Is 'const' double copying + comparison safe?

Question

I've noticed there's a lot of discussion on the topic of floating-point computation errors which require you to use more complex comparison than ==. However, all those articles seem to be assuming the value is manipulated (or double-calculated) somehow, while I didn't see an example covering a very simple constant copying.

Please consider the following:

const double magical_value = -10;

class Test
{
    double _val;

public:
    Test()
        : _val(magical_value)
    {
    }

    bool is_special()
    {
        return _val == magical_value;
    }
};

As far as I understand this, magical_value should be set at compile time, so that all rounding occurs at that point. Afterwards, the value should just be copied to the class, and compared with the original one. Is such a comparison guaranteed to be safe? Or can either copying or comparing introduce errors here?

Please do not suggest alternative comparison or magical value use methods, that's another topic. I'm just curious about this assumption.

Edit: just to note, I am a little afraid that on some architectures, the optimizations could result in copying the value to a differently-sized floating-point registers, thus introducing differences in the exact values. Is there a risk of something like that?

Answer 1

Is such a comparison guaranteed to be safe? Or can either copying or comparing introduce errors here?

Yes, safe (this is a requirement of the copy operation as implied by =). There are no conversions/promotions that you need to worry about as long as the source and destination types are same.

However, note that magical_value may not contain 10 exactly but an approximation. This approximation will get copied over to _val.

Given the const qualifier, chances are that magical_value will probably be optimized away (should you turn on optimizations) or used as-is (i.e. no memory will probably be used up).

Answer 2

Apart from possibly different-sized registers, you have denormalized floating point (cq flush-to-zero) to worry about (see Why does changing 0.1f to 0 slow down performance by 10x?)

Just to give an idea of the weirdness this could lead to, try this bit of code:

float       a = 0.000000000000000000000000000000000000000047683384;
const float b = 0.000000000000000000000000000000000000000047683384;
float aa = a, bb = b;

#define SUPPORT_DENORMALIZATION ({volatile double t=DBL_MIN/2.0;t!=0.0;})

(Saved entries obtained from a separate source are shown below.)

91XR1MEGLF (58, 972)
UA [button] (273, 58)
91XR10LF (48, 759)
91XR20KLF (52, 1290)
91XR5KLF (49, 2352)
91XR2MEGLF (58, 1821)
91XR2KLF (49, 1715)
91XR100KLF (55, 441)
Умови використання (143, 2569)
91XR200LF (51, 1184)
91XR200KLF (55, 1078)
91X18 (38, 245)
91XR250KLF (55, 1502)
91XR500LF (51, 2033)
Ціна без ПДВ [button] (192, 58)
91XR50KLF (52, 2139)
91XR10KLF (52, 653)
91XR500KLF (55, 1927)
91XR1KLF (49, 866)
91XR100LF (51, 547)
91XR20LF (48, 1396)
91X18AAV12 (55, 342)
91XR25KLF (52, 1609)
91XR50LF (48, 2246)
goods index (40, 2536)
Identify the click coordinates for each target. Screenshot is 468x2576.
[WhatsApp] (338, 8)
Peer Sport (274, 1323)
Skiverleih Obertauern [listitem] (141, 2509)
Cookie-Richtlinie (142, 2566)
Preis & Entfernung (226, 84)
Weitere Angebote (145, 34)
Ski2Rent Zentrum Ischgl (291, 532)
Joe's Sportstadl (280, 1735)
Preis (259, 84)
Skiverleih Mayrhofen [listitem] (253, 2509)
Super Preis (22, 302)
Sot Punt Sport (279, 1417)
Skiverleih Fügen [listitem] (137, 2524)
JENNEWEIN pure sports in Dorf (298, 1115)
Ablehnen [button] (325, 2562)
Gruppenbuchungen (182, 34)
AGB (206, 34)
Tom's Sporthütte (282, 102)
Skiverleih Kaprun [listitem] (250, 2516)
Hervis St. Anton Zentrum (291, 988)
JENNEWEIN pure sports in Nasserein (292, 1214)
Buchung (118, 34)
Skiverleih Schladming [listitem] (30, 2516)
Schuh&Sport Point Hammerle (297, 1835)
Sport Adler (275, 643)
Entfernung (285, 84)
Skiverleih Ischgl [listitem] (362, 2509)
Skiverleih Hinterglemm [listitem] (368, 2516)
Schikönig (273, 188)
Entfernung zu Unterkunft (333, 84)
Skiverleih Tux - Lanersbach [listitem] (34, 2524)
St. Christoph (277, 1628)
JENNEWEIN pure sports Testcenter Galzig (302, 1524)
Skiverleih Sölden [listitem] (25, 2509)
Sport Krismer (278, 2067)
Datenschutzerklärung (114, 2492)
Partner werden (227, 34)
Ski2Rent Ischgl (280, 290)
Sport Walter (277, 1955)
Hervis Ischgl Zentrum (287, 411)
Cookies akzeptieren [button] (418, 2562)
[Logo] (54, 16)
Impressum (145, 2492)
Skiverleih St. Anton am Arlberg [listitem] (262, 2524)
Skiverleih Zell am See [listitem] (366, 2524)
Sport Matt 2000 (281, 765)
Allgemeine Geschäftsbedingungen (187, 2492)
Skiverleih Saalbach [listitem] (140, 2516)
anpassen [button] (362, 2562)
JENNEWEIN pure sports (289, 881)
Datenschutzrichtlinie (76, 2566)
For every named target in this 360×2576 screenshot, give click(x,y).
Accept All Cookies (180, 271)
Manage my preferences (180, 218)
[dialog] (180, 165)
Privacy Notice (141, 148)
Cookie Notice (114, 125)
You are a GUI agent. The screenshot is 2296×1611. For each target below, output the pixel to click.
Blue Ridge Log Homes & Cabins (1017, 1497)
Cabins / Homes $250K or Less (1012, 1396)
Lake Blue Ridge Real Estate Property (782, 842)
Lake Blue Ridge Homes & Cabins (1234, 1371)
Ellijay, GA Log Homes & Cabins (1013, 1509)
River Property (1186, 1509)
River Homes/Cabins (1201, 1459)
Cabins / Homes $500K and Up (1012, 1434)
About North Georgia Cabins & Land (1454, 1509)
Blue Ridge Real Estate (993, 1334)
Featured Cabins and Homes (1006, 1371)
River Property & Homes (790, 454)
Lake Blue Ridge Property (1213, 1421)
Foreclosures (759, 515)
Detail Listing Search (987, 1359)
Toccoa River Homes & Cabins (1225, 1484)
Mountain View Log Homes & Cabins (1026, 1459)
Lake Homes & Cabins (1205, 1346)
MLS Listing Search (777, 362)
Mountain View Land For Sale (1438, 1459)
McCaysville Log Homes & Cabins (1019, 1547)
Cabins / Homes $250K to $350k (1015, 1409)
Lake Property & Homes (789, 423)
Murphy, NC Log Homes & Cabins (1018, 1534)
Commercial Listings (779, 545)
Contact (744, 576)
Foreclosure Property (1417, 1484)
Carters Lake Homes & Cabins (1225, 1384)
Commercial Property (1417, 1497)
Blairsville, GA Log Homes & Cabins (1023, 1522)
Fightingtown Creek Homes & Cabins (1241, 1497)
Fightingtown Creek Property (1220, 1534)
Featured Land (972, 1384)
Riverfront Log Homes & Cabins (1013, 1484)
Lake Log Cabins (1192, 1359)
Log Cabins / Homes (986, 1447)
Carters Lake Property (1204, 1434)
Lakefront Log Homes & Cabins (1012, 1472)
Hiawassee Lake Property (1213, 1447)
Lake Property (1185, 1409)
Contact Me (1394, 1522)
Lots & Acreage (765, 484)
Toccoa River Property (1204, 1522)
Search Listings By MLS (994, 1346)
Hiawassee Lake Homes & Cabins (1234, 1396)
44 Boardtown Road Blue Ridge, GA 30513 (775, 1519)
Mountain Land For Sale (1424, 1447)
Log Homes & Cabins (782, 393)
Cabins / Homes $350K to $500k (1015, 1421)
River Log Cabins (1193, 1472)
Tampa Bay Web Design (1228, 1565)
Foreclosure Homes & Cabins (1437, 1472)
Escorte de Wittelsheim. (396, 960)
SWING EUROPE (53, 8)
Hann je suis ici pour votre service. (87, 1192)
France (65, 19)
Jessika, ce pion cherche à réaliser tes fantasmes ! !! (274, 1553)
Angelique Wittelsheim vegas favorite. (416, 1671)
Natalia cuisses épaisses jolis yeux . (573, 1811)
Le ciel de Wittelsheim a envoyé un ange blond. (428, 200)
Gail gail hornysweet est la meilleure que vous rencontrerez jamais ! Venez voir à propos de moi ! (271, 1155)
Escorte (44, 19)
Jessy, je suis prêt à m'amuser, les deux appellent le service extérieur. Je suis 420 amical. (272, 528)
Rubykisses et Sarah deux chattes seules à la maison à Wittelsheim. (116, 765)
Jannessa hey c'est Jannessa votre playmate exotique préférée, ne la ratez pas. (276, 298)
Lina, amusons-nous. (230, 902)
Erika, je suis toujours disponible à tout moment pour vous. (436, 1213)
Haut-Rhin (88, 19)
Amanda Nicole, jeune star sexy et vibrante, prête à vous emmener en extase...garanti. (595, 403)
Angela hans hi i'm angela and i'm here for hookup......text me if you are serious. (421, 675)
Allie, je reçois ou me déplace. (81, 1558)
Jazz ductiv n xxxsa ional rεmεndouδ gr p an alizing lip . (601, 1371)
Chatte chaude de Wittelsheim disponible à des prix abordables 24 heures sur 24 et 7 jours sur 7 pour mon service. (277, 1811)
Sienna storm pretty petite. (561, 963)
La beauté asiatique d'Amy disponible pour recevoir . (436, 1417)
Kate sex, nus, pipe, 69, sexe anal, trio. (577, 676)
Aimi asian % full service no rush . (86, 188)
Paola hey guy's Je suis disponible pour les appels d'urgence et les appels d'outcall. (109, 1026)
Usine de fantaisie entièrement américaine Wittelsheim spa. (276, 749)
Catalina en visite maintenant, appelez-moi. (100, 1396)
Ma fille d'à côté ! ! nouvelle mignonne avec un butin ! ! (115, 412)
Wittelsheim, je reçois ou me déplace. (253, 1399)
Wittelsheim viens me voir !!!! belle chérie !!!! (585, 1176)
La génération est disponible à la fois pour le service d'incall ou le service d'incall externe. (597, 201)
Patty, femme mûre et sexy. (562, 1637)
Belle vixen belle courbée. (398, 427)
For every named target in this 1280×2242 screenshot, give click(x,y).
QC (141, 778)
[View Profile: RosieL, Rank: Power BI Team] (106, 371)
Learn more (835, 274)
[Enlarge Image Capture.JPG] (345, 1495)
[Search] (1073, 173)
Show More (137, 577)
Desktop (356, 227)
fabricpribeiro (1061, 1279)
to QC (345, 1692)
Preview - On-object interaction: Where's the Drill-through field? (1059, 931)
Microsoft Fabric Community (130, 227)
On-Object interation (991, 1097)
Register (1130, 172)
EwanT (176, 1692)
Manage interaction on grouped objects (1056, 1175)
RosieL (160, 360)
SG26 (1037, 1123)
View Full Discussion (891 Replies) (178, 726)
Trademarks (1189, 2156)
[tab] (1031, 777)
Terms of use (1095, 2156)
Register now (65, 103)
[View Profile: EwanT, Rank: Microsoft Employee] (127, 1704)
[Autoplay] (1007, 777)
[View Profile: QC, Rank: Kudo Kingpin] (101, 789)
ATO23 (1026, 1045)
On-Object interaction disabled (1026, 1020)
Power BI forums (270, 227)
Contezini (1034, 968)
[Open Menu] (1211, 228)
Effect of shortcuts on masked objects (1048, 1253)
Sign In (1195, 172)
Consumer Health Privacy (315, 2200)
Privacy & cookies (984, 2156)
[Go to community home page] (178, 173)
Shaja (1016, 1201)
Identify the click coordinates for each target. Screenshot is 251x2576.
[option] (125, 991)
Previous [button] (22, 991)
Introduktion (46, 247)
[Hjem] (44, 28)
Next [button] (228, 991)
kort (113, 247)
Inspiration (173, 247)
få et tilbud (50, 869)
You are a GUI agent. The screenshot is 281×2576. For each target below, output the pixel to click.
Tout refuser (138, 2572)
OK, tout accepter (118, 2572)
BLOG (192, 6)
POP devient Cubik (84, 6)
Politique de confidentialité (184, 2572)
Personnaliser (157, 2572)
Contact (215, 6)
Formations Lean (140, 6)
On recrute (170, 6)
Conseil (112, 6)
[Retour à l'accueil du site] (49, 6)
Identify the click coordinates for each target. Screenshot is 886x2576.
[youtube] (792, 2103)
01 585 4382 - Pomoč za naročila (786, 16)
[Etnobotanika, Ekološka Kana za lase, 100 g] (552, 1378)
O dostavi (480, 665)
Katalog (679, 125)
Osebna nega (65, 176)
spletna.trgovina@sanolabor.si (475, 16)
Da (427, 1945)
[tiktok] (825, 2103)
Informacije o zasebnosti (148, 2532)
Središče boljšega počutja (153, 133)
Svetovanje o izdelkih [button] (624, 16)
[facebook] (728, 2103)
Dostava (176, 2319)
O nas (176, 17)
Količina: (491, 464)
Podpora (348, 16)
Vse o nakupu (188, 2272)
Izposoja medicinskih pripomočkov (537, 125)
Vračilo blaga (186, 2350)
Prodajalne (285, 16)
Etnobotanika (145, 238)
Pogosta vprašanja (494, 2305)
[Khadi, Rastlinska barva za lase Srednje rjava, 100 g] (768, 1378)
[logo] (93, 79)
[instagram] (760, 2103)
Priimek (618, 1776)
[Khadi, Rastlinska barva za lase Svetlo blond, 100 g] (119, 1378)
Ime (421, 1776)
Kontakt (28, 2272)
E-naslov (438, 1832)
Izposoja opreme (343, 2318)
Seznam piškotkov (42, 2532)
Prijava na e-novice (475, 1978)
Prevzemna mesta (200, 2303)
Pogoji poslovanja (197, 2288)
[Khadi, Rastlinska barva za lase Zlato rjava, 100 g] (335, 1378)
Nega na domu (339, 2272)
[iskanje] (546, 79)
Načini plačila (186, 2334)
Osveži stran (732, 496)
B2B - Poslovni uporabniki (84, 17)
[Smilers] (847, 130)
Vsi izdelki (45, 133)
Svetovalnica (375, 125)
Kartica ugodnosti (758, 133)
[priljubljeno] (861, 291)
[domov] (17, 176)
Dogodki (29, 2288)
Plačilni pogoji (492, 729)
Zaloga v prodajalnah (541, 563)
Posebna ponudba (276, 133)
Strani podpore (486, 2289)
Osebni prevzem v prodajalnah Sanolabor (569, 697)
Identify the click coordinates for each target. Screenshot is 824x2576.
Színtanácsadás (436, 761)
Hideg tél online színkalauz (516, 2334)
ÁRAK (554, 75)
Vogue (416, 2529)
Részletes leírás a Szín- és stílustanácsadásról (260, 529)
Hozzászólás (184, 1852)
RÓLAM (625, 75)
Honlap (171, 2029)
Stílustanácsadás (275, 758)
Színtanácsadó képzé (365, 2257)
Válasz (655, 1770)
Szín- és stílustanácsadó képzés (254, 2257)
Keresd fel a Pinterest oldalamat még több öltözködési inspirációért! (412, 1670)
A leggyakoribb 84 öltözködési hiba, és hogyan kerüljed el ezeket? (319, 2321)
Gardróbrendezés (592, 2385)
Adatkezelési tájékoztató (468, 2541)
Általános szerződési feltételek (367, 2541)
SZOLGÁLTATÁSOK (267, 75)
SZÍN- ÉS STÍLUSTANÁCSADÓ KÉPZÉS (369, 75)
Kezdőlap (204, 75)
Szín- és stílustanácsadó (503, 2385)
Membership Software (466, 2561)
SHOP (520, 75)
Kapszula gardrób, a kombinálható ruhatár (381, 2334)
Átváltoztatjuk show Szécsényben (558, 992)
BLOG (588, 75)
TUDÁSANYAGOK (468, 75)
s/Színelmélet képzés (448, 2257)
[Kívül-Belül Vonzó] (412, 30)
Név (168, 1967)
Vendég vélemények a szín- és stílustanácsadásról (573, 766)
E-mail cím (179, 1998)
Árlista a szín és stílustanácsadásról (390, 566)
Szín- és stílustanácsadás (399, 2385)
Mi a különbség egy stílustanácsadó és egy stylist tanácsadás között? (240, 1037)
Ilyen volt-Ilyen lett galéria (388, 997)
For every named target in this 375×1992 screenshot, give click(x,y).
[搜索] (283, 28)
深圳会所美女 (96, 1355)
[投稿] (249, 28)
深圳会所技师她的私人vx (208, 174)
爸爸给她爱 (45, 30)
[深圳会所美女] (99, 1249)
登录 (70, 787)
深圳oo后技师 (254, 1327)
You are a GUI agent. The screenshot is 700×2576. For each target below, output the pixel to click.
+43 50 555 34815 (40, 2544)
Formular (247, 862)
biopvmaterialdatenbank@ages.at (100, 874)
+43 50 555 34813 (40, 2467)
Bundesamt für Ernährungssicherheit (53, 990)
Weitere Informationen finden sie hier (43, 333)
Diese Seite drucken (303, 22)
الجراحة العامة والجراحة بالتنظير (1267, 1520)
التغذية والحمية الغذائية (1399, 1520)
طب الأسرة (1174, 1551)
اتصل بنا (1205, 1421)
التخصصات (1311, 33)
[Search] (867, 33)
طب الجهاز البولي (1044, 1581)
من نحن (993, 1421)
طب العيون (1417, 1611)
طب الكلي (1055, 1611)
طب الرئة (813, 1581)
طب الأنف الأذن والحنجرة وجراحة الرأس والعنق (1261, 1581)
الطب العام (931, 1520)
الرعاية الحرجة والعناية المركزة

printf("support denormals: %d\n",SUPPORT_DENORMALIZATION);
printf("a = %.48f, aa = %.48f\na==aa %d, a==0.0f %d, aa==0.0f %d\n",a,aa,a==aa,a==0.0f,aa==0.0f);
printf("b = %.48f, bb = %.48f\nb==bb %d, b==0.0f %d, bb==0.0f %d\n",b,bb,b==bb,b==0.0f,bb==0.0f);

which gives either: (compiled without flush-to-zero)

support denormals: 1
a = 0.000000000000000000000000000000000000000047683384, aa = 0.000000000000000000000000000000000000000047683384
a==aa 1, a==0.0f 0, aa==0.0f 0
b = 0.000000000000000000000000000000000000000047683384, bb = 0.000000000000000000000000000000000000000047683384
b==bb 1, b==0.0f 0, bb==0.0f 0

or: (compiled with gcc -ffast-math)

support denormals: 0
a = 0.000000000000000000000000000000000000000000000000, aa = 0.000000000000000000000000000000000000000000000000
a==aa 1, a==0.0f 1, aa==0.0f 1
b = 0.000000000000000000000000000000000000000047683384, bb = 0.000000000000000000000000000000000000000000000000
b==bb 1, b==0.0f 0, bb==0.0f 1

Where that last line is of course the odd one out: b==bb && b!=0.0f && bb==0.0f would be true.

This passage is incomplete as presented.